Beno Excavations Pty Ltd v Harlech Enterprises Pty Ltd
[2023] ACTSC 399
•18 December 2023
SUPREME COURT OF THE AUSTRALIAN CAPITAL TERRITORY
Case Title: | Beno Excavations Pty Ltd v Harlech Enterprises Pty Ltd (No 8) |
Citation: | [2023] ACTSC 399 |
Hearing Date: | On the papers |
Decision Date: | 18 December 2023 |
Before: | McCallum CJ |
Decision: | The costs of the plaintiff’s application dated 4 January 2022 and the defendant’s applications dated 16 August 2023 and 22 August 2023 are to be costs in the cause. |
Catchwords: | COSTS – INTERLOCUTORY APPLICATIONS – Where each party brought an interlocutory application concerning a fund held by the defendant in accordance with the provisions of the Building and Construction Industry (Security of Payment) Act – where final rights under the building contract remain to be determined – whether costs should follow the event – whether costs should be determined in accordance with “usual rule” in the case of interlocutory injunctions |
Legislation Cited: | Building and Construction Industry (Security of Payment) Act 2009 (ACT) Court Procedures Rules 2005 (ACT) r 6906 |
Cases Cited: | Beno Excavations Pty Ltd v Harlech Enterprises Pty Ltd (No 7) [2023] ACTSC 292 Boscolo v TCN Channel Nine Pty Limited (No 2) (unreported, Supreme Court of New South Wales, Eq Div, Young J 28 April 1994) His Eminence Metropolitan Petar, Diocesan Bishop of the Macedonian Orthodox Church of Australia and New Zealand & Anor v The Macedonian Orthodox Community Church St Petka Incorporated & Anor (No 2) [2007] NSWCA 142 International Computer Network v Lumos International Pty Ltd [2018] NSWSC 1793 |
Parties: | Beno Excavations Pty Ltd t/as Benex Pipelines ( Plaintiff) Harlech Enterprises Pty Ltd atf Harlech Family Trust ( First Defendant) Jonathon H Sive (Second Defendant) |
Representation: | Counsel D Robens ( Plaintiff) A J Greinke ( First Defendant) |
| Solicitors Tallarita Joseph Lawyers ( Plaintiff) Mills Oakley ( First Defendant) | |
File Number: | SC 206 of 2021 |
McCALLUM CJ:
1․On 17 October 2023, I granted an application by Harlech Enterprises Pty Ltd to have orders previously made by Elkaim J set aside: Beno Excavations Pty Ltd v Harlech Enterprises Pty Ltd (No 7) [2023] ACTSC 292 (Beno (No 7)).

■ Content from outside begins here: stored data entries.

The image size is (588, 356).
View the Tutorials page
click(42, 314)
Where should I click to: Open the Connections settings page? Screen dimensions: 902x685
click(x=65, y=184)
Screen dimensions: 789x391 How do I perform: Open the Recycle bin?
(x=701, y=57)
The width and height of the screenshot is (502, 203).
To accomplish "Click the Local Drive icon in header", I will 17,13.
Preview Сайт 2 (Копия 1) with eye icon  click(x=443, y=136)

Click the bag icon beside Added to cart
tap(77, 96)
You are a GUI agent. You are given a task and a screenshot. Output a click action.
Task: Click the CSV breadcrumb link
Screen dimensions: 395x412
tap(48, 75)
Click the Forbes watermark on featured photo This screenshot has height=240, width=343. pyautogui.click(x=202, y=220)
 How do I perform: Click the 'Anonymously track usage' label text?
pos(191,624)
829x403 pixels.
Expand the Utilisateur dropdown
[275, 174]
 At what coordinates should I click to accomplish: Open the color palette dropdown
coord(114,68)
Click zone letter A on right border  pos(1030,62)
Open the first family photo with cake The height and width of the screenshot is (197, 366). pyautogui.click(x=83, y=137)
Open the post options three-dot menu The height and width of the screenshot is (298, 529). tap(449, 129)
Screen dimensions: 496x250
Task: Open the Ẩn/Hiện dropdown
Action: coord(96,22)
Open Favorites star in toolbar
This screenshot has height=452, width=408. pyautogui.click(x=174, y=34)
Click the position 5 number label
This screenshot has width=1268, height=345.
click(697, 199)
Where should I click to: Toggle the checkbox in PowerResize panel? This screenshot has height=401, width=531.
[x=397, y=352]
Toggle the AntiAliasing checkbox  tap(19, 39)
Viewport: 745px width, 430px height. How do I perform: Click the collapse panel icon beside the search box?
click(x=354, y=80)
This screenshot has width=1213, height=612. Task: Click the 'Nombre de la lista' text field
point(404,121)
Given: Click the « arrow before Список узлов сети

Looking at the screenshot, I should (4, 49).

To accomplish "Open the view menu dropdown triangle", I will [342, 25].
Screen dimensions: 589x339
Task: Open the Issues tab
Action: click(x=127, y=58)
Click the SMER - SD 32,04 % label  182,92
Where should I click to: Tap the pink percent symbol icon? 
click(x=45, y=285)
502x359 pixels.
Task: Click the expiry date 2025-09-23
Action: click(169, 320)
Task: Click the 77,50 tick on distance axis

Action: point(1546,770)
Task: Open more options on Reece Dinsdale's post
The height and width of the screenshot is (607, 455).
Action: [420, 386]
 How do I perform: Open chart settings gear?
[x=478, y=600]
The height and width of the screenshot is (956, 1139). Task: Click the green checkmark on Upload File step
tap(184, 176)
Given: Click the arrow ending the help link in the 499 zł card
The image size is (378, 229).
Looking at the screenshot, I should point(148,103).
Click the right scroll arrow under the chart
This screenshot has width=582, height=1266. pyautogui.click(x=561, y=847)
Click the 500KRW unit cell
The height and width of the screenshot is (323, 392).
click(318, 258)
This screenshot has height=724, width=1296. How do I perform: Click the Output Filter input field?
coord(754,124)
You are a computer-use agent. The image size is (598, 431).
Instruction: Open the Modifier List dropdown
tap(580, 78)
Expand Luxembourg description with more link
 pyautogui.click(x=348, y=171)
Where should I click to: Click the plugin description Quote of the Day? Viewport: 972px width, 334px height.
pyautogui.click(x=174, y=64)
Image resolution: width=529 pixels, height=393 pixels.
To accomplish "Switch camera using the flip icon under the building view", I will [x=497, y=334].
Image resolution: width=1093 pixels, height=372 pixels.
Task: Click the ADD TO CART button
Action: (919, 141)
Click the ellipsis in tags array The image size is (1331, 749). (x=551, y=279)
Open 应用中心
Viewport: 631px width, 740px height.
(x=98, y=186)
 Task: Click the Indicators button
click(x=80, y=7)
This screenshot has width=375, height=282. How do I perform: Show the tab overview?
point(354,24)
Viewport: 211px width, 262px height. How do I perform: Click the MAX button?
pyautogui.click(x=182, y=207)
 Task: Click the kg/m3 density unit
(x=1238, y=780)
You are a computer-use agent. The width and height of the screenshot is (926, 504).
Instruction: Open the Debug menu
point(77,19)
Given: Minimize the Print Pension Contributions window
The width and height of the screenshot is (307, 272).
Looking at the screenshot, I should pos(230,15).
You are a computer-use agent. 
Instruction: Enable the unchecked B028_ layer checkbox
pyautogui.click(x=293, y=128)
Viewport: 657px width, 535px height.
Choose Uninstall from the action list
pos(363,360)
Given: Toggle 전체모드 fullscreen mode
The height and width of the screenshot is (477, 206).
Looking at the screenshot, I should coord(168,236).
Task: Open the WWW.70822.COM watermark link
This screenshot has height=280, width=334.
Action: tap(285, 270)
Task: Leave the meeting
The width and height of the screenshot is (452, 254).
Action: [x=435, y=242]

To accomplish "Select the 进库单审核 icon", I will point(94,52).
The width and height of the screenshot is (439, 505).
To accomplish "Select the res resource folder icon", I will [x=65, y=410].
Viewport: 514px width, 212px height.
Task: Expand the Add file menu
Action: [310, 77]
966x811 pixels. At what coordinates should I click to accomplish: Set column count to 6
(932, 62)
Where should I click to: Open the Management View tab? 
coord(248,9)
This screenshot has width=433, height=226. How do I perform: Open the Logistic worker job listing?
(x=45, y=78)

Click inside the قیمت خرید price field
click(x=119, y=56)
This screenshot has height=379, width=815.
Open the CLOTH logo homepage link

The orders I intended to set aside were an order made “by way of restitution” (order ii) and an order for interest on the fund in question (order iii). I inadvertently also included reference in my order to an order for costs made by his Honour (order iv). I did not intend to set the costs order aside at that time. As indicated in my judgment at [7], I proposed to hear from the parties as to whether that order should also be set aside. Subject to what follows, it would be appropriate to correct that mistake, as allowed under r 6906 of the Court Procedures Rules 2005 (ACT).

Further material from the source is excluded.